What it actually installs
Almost always, an infostealer. It steals the passwords saved in your browser, crypto wallets, and - the part most people underestimate - your session cookies. And this is where "but I have two-factor authentication" falls apart. A stolen session cookie means the attacker is already inside your accounts: logged in as you, with no need for your password, fully bypassing MFA, because your session had already been authenticated. MFA protects the moment of login, not an already-active session stolen from under your nose.
Why it is exploding
ClickFix is not new: the technique was documented by Proofpoint researchers in 2024 - who gave it its name - and exploded through 2025. To give a sense of scale, according to figures published by Microsoft, in the first half of 2025 alone attacks of this kind grew by more than 500%, coming to drive nearly half of the intrusions the company tracks. In my work across phishing simulation and threat intelligence I see these campaigns from both sides, and the trajectory is clear. ClickFix has become one of the most-used initial-access vectors because it satisfies everything an attacker wants: it costs almost nothing (it is a page), it requires no exploit development, it slips past email filters because the victim often arrives via a malicious ad or a compromised site rather than an attachment, and it targets the one attack surface that never gets patched - people. As long as convincing a human stays easier than breaking into a patched system, techniques like this will dominate.
How to spot it
There is one rule, and it is enough: no legitimate site will ever ask you to open the Run dialog (Win+R), a terminal, or PowerShell and paste something into it. A real CAPTCHA does not need your keyboard shortcuts. A real browser error is not fixed by copying commands.

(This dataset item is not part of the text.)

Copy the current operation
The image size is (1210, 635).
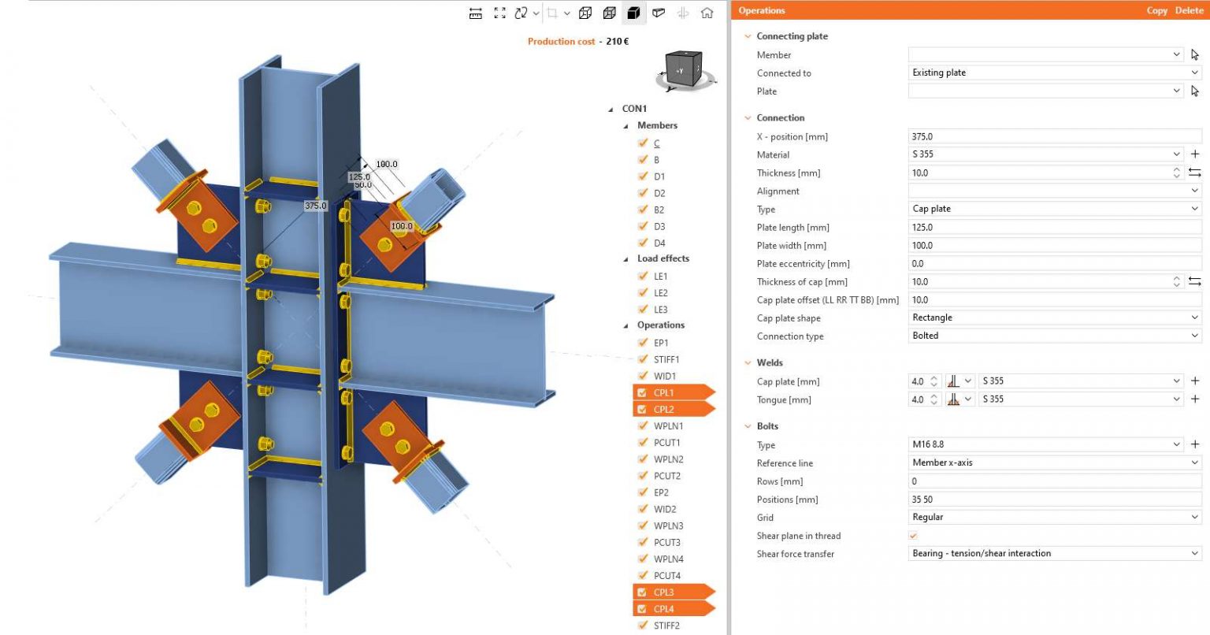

If a page - however convincing, however urgent - tells you to "press these keys and paste", that is the end of the conversation: close it and walk away. It is not a procedure, it is an attack asking you to run it yourself.

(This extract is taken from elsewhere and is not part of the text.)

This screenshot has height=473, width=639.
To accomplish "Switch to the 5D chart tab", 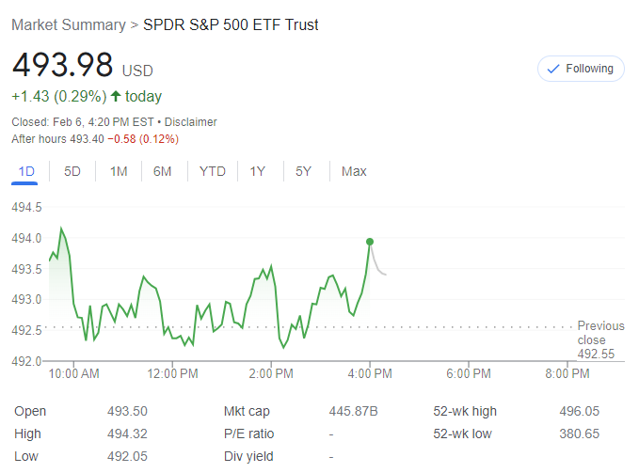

How to defend, on the company side
For an SME the defense has two legs. The first is human: people need to be exposed to this specific pattern before they meet it for real, ideally through simulations that include the ClickFix pattern, not a generic phishing slide. Someone who has already seen the trap in a test recognizes it in the wild. The second is technical: attack-surface-reduction rules that stop mshta and script interpreters from launching out of anomalous contexts, application control, an EDR that reasons about behavior and not just signatures, and restrictions on who can actually launch PowerShell on a company machine. You need both legs: technical controls catch what human attention misses, and vice versa.
The lesson
The most reliable exploit of 2026 is not a six-figure zero-day: it is a convincing instruction given to the right person at the right moment. And the defense, against this class of attacks, is never only technology. It is teaching people the one rule that shields them from half of modern threats: never paste a command someone else gave you.